Leave the images aside and copy out the whole listing, exact to the word.

== == ==

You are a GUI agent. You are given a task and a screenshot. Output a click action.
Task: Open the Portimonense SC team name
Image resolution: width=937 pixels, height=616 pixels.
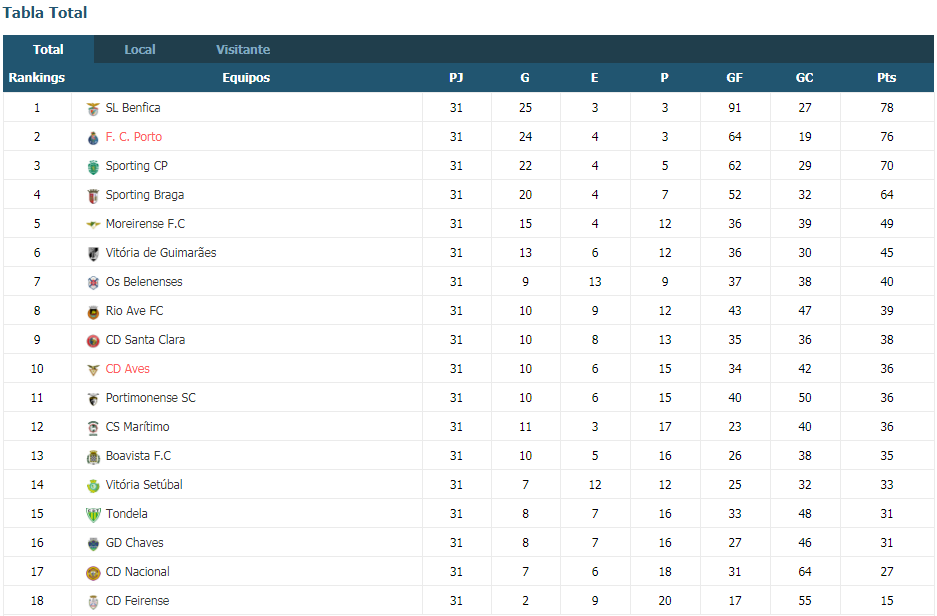click(151, 398)
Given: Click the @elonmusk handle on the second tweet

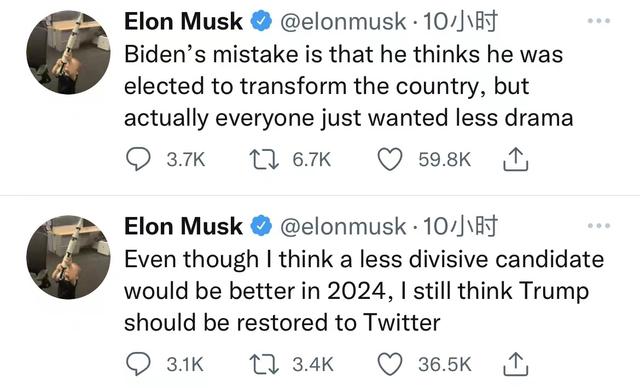Looking at the screenshot, I should 343,226.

== == ==

ANSWER SPACE:
You are a GUI agent. You are given a task and a screenshot. Output a click action.
Task: Open the Portimonense SC team name
Image resolution: width=937 pixels, height=616 pixels.
click(151, 398)
Given: Click the @elonmusk handle on the second tweet

Looking at the screenshot, I should 343,226.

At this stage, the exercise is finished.